The first pairing mechanism, based on a hashtable, aimed at pairs of rows (or columns) such that there exist at least two coefficients that can be cancelled simultaneously by linearly combining the rows (or columns). This is required by the two nonzero cancellation methods, which turned out to have neutral or slightly negative effect on the performance.

The second pairing mechanism uses four hashlists to find pairs of rows such that there exist at least two variables with opposite sign. This increases the chance of finding stronger variable bounds when applying the two-row bound strengthening methods presented in Sects. 3.3 and 3.4 . Using bound tightening based on convex combinations, we were able to improve solving times by 1% on the entire testset and by up to a considerable 6% for instances with longer solving times.

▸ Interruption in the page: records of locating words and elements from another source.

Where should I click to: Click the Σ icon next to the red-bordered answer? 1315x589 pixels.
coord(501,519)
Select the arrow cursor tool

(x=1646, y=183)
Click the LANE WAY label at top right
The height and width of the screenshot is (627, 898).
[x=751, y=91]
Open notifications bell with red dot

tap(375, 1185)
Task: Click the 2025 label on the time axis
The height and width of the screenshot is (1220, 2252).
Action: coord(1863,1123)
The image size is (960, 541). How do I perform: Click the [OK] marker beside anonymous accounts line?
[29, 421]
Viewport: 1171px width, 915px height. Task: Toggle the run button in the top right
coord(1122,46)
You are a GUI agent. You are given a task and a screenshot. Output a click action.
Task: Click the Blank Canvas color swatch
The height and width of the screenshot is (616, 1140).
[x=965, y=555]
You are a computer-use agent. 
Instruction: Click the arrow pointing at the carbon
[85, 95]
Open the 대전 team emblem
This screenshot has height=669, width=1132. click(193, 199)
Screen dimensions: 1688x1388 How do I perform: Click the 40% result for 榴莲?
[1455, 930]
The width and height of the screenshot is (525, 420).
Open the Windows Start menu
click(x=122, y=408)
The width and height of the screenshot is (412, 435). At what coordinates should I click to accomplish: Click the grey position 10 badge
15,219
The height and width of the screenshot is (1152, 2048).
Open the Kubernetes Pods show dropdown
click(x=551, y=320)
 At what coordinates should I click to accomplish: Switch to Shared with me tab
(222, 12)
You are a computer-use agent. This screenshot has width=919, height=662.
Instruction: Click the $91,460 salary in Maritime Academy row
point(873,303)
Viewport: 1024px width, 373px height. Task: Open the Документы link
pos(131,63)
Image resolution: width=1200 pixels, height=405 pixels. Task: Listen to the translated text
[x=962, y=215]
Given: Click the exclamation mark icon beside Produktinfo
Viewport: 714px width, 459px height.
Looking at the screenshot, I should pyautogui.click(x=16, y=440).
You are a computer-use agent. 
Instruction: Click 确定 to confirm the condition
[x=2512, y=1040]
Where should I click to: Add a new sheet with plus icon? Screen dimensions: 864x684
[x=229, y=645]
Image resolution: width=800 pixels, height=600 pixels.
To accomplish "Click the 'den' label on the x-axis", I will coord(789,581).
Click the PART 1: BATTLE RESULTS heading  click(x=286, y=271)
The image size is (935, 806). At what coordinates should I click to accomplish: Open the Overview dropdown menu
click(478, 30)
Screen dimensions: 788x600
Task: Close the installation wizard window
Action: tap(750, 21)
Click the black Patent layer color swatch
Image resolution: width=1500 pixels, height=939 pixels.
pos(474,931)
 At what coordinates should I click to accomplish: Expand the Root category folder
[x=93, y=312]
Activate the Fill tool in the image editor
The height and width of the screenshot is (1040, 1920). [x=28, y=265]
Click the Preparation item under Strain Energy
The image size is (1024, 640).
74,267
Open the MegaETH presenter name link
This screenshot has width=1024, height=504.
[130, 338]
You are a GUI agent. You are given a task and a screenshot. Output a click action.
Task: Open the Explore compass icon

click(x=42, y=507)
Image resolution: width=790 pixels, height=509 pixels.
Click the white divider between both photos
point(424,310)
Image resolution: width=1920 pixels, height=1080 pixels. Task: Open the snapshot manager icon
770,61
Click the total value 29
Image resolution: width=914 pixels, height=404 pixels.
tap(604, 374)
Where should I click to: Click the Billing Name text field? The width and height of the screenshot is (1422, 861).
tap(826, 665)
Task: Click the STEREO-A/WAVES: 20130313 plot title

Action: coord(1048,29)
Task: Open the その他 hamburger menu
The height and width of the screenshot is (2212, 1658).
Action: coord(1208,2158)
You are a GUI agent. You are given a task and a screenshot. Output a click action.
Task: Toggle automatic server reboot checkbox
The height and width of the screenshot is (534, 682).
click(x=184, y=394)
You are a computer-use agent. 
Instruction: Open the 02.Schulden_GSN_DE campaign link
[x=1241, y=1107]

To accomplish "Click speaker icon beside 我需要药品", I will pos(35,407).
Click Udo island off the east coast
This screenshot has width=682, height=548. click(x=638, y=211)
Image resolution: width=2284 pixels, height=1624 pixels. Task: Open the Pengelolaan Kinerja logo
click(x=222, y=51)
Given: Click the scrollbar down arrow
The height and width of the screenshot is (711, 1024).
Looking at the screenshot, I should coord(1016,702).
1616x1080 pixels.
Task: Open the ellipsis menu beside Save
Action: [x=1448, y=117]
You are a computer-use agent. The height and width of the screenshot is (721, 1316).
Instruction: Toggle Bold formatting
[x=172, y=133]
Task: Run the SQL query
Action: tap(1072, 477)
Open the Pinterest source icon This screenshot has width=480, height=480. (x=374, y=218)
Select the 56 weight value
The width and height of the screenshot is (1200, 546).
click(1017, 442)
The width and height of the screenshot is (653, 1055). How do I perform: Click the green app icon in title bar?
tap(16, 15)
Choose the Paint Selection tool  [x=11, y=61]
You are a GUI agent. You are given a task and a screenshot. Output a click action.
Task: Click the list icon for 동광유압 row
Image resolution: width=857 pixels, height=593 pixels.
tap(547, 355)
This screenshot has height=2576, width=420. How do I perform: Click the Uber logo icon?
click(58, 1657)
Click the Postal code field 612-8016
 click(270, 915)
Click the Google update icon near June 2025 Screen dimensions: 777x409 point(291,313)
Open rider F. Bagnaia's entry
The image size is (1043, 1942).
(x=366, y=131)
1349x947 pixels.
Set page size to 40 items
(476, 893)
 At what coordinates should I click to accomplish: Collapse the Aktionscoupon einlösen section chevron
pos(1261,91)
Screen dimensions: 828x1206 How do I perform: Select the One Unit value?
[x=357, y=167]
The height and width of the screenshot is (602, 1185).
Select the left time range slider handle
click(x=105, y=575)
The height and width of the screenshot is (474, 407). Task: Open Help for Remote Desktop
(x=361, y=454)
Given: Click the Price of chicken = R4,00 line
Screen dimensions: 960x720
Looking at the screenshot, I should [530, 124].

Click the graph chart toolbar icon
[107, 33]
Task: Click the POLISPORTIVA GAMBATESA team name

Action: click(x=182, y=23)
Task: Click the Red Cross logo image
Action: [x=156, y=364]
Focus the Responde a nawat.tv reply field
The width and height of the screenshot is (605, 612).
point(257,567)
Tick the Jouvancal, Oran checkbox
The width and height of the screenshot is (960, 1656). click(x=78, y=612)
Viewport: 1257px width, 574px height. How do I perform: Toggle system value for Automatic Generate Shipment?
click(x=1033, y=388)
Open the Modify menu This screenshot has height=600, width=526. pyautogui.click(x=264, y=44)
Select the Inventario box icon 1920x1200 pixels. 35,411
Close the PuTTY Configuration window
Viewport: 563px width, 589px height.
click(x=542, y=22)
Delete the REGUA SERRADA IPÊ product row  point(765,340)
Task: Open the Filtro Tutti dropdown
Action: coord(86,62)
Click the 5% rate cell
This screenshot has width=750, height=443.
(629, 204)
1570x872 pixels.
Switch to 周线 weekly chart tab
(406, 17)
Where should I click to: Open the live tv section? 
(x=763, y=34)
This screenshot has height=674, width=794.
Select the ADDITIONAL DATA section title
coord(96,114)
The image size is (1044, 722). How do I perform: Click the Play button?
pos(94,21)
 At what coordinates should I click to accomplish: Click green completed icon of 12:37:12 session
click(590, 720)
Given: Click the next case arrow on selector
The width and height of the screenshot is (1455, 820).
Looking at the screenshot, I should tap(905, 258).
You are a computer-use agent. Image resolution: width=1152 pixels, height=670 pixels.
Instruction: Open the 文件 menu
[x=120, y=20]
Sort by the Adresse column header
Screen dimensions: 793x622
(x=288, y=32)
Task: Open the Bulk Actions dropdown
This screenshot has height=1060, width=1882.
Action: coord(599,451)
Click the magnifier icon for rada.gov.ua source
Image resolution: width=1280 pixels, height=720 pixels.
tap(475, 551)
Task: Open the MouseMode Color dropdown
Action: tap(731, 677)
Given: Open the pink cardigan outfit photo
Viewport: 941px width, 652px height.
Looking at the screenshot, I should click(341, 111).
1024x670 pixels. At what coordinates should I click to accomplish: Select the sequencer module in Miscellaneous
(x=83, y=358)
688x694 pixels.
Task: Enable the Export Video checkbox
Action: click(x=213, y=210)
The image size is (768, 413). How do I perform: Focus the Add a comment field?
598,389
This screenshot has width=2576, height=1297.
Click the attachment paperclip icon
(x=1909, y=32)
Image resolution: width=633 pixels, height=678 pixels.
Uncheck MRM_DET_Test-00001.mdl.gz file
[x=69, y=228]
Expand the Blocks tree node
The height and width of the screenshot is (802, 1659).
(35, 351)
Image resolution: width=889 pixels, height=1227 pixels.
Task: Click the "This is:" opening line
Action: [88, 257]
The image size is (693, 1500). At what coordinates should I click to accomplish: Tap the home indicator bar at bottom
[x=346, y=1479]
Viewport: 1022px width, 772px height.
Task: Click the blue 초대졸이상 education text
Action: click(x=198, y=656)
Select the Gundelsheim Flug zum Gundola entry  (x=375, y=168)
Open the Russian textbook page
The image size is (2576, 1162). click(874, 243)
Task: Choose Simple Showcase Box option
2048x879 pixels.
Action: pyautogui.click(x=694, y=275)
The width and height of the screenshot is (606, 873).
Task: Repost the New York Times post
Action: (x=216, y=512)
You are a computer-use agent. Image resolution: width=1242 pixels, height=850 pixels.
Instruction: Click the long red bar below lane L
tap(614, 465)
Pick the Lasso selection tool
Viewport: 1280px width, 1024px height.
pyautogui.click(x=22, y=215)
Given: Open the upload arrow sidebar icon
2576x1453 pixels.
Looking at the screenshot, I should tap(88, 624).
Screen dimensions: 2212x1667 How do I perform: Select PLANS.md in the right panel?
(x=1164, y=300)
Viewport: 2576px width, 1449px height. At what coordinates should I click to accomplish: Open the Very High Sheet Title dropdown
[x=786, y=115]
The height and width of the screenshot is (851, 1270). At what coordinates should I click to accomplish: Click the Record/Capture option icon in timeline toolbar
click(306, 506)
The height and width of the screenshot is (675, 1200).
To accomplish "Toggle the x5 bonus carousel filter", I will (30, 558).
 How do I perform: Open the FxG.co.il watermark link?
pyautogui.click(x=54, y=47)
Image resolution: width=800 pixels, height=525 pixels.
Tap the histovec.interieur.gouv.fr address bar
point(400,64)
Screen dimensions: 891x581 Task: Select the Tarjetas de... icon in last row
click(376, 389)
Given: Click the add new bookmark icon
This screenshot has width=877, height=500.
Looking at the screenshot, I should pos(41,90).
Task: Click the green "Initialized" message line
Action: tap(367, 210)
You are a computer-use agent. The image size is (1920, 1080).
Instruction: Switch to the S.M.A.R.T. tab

Finally, we experimented with applying the method presented in Sect. 3.4 to improve the bound strengthening required during the dual presolve method presented in Sect. 3.5, but observed that this leads to only few reductions and no performance impact. This is largely due to the fact that many of the MIPLIB 2017 instances do not contain any continuous variables at all.

To conclude, the results of this paper demonstrate that two-row and two-column presolve methods hold potential for practically solving challenging mixed-integer programming problems when they are combined with a sophisticated selection mechanism. For the methods discussed in this paper, more extensive parameter tuning or extensions of the methods themselves may even lead to larger performance gains.

Other compelling directions for further investigation are finding new combinations of pairing mechanisms and two-row or two-column presolve methods as well as moving on to reductions based on three or even more rows or columns.